Record set Block Start
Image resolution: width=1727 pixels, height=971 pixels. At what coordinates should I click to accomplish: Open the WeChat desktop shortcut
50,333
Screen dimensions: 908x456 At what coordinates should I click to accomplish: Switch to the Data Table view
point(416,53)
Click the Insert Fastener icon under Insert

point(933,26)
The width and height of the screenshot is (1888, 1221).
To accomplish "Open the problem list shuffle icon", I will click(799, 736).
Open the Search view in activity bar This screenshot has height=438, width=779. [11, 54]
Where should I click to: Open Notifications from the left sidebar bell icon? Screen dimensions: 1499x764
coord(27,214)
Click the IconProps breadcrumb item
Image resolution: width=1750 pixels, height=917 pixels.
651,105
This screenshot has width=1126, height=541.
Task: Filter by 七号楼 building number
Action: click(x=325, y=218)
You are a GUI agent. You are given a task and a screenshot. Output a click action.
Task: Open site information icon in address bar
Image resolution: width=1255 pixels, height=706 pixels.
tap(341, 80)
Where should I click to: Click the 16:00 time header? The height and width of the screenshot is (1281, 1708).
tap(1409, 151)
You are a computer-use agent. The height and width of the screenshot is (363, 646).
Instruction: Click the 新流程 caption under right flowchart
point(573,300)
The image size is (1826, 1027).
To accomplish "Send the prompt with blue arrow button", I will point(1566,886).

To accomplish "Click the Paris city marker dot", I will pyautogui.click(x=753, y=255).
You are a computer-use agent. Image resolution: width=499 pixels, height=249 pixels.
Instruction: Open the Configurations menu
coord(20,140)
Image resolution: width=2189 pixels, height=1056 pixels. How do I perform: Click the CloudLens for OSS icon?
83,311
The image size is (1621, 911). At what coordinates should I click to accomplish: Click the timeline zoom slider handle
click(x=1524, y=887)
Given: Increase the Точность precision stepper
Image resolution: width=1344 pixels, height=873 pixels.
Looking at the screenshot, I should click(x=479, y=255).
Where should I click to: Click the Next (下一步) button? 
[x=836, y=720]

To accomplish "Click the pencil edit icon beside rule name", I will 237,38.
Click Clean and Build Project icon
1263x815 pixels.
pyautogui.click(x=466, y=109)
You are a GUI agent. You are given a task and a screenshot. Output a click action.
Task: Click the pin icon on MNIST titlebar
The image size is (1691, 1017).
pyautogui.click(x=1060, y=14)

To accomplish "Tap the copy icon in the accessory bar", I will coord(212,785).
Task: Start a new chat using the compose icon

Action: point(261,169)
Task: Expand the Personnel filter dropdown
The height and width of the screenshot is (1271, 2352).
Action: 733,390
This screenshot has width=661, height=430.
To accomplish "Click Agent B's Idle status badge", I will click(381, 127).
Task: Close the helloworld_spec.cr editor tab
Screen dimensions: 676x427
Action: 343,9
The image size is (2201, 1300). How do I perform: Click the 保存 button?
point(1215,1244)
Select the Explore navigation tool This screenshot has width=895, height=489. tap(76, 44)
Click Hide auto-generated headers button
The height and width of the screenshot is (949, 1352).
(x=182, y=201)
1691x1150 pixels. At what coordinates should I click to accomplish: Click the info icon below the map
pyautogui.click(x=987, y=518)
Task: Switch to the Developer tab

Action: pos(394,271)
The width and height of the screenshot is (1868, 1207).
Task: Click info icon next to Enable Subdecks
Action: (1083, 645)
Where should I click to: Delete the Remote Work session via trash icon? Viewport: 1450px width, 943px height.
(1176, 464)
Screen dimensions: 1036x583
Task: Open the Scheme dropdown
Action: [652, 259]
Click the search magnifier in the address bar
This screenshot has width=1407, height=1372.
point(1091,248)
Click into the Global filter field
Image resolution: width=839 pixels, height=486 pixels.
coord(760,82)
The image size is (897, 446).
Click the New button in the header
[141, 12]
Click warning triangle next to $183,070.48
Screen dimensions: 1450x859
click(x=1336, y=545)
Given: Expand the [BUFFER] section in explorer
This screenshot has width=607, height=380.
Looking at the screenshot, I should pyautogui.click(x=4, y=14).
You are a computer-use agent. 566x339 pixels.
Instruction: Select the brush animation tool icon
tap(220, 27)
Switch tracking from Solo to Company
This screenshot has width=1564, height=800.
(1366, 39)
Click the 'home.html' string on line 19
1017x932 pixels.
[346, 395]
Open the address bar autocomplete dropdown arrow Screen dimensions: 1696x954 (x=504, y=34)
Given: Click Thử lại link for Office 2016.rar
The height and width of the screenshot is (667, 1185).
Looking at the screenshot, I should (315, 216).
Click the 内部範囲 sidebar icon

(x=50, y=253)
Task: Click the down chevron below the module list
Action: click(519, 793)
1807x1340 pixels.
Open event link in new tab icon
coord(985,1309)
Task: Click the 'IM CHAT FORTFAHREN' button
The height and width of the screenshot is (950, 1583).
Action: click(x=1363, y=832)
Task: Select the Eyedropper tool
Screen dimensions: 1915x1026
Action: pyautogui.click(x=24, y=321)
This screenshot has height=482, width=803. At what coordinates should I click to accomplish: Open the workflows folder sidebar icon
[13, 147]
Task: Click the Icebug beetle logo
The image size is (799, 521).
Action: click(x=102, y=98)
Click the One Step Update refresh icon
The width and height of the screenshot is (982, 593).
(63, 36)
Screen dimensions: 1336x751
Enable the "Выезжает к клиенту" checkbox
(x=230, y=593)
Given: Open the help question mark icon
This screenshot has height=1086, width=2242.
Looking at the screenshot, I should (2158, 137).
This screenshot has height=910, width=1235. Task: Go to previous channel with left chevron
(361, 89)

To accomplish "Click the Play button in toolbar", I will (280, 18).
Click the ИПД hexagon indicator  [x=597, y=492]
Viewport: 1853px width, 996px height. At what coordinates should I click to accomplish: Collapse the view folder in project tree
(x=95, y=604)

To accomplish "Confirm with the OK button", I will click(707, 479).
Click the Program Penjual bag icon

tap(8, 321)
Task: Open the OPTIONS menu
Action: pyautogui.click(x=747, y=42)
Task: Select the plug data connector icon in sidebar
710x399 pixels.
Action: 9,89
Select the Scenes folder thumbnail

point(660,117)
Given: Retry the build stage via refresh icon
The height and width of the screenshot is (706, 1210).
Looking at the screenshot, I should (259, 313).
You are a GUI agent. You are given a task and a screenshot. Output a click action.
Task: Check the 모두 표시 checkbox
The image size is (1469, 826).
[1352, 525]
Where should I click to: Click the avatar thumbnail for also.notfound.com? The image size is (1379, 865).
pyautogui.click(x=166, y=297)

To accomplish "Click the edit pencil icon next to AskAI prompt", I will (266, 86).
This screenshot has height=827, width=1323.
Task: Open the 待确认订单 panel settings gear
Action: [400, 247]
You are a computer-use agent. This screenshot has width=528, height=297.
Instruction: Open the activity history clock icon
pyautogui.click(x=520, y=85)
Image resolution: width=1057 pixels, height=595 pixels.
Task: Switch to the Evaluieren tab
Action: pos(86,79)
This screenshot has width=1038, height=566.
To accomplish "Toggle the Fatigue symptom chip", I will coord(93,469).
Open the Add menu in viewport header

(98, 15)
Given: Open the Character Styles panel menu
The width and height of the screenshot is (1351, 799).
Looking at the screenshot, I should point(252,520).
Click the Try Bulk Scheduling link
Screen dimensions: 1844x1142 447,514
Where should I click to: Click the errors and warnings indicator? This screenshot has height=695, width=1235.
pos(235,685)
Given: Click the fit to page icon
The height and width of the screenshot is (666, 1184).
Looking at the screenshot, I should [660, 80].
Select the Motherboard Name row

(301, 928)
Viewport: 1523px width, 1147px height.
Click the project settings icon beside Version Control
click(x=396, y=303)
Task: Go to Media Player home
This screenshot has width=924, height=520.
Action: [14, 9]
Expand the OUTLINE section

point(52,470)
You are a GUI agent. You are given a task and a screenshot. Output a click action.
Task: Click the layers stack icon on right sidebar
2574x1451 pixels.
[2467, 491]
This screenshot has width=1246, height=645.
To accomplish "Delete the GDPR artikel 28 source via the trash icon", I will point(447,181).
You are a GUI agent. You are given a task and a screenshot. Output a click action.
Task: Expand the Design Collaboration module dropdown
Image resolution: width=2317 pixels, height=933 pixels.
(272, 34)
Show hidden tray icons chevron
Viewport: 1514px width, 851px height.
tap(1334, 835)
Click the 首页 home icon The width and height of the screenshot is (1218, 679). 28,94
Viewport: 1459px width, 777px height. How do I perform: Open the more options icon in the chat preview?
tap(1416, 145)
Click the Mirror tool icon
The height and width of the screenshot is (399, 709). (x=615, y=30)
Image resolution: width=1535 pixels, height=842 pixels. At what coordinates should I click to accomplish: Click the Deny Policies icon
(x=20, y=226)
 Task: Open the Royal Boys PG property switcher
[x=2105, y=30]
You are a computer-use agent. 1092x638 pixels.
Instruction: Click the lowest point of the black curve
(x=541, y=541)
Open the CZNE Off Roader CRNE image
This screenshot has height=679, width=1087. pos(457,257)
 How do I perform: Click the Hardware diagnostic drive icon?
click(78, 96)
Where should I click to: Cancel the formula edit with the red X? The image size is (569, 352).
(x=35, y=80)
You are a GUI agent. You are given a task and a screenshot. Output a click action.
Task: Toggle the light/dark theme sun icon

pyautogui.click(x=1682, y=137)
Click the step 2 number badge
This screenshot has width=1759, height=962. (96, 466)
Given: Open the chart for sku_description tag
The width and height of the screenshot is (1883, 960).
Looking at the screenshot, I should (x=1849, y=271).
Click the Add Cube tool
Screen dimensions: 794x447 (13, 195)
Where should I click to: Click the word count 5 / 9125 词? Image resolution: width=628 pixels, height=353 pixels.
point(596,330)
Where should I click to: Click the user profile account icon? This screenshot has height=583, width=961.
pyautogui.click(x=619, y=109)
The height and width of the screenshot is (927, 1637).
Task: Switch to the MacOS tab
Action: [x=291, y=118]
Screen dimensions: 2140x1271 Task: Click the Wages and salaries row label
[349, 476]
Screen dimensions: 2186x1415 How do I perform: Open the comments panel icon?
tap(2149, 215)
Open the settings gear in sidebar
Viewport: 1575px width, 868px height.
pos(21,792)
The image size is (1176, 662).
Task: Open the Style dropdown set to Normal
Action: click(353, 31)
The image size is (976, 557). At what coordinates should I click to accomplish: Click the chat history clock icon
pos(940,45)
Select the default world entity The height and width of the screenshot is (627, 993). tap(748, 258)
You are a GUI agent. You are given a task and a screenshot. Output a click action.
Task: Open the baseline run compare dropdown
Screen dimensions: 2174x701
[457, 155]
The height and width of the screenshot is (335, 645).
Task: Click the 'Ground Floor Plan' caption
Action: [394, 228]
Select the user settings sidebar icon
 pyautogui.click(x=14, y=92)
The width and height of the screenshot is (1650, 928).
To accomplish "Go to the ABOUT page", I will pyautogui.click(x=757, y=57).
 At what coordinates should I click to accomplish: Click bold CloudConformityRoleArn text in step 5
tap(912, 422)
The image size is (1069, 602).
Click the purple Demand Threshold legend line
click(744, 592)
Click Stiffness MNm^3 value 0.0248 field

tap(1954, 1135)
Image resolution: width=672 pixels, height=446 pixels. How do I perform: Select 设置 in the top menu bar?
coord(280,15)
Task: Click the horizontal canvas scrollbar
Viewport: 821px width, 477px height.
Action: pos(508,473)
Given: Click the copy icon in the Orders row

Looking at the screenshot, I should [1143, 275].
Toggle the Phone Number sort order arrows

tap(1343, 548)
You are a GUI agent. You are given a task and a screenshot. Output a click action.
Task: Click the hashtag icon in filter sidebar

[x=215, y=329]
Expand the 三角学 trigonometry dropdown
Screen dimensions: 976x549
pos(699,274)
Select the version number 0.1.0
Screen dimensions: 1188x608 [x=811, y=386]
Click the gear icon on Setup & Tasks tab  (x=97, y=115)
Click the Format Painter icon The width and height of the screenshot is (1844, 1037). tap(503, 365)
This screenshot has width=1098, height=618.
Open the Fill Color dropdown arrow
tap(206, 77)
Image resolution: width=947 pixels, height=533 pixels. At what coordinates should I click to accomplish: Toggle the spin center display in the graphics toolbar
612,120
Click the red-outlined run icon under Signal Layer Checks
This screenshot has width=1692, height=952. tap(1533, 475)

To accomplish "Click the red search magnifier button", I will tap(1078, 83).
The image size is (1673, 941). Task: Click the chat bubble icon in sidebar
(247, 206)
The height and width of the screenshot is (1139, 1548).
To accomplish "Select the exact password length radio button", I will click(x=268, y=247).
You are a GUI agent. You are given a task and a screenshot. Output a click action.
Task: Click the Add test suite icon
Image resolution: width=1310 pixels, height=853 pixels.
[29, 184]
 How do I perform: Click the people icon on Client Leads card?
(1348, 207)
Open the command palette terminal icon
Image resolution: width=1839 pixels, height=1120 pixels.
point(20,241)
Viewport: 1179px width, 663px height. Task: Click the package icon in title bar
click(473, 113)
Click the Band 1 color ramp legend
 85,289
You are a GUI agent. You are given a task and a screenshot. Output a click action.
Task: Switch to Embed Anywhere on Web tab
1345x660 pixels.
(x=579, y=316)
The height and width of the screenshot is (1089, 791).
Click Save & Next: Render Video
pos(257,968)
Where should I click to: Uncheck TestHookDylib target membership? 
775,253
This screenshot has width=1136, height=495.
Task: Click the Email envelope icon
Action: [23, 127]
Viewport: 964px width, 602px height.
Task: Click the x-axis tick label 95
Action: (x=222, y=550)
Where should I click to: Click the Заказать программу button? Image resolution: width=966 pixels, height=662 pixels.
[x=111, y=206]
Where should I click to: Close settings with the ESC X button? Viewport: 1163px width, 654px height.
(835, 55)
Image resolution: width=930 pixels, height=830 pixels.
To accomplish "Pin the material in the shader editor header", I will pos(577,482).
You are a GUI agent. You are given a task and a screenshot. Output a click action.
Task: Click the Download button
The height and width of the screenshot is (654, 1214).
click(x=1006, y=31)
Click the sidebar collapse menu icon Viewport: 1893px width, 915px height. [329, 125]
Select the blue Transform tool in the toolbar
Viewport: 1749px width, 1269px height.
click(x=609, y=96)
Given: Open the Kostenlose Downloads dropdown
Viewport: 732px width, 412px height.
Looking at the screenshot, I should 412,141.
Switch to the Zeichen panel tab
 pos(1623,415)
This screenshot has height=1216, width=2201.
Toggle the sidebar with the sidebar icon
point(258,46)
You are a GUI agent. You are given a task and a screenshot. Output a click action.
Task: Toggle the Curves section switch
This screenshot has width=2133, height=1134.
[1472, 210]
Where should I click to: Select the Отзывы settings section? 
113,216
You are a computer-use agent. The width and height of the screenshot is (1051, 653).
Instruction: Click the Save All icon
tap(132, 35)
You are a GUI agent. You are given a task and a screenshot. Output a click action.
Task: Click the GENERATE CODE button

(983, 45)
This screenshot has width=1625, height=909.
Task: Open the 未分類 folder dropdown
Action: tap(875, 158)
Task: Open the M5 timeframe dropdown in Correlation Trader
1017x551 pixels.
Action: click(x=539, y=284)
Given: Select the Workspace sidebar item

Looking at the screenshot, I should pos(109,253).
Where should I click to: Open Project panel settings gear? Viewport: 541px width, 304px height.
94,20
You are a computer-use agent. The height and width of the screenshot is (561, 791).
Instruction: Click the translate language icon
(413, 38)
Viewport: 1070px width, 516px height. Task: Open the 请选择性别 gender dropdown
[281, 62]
Record set Block End
Task description: Take the lines from the first line of the listing to the line containing "Given: Increase the". Please print them exactly, ends included, with nothing else.

Task solution:
Image resolution: width=1727 pixels, height=971 pixels. At what coordinates should I click to accomplish: Open the WeChat desktop shortcut
50,333
Screen dimensions: 908x456 At what coordinates should I click to accomplish: Switch to the Data Table view
point(416,53)
Click the Insert Fastener icon under Insert

point(933,26)
The width and height of the screenshot is (1888, 1221).
To accomplish "Open the problem list shuffle icon", I will click(799, 736).
Open the Search view in activity bar This screenshot has height=438, width=779. [11, 54]
Where should I click to: Open Notifications from the left sidebar bell icon? Screen dimensions: 1499x764
coord(27,214)
Click the IconProps breadcrumb item
Image resolution: width=1750 pixels, height=917 pixels.
651,105
This screenshot has width=1126, height=541.
Task: Filter by 七号楼 building number
Action: click(x=325, y=218)
You are a GUI agent. You are given a task and a screenshot. Output a click action.
Task: Open site information icon in address bar
Image resolution: width=1255 pixels, height=706 pixels.
tap(341, 80)
Where should I click to: Click the 16:00 time header? The height and width of the screenshot is (1281, 1708).
tap(1409, 151)
You are a computer-use agent. The height and width of the screenshot is (363, 646).
Instruction: Click the 新流程 caption under right flowchart
point(573,300)
The image size is (1826, 1027).
To accomplish "Send the prompt with blue arrow button", I will point(1566,886).

To accomplish "Click the Paris city marker dot", I will pyautogui.click(x=753, y=255).
You are a computer-use agent. Image resolution: width=499 pixels, height=249 pixels.
Instruction: Open the Configurations menu
coord(20,140)
Image resolution: width=2189 pixels, height=1056 pixels. How do I perform: Click the CloudLens for OSS icon?
83,311
The image size is (1621, 911). At what coordinates should I click to accomplish: Click the timeline zoom slider handle
click(x=1524, y=887)
Given: Increase the Точность precision stepper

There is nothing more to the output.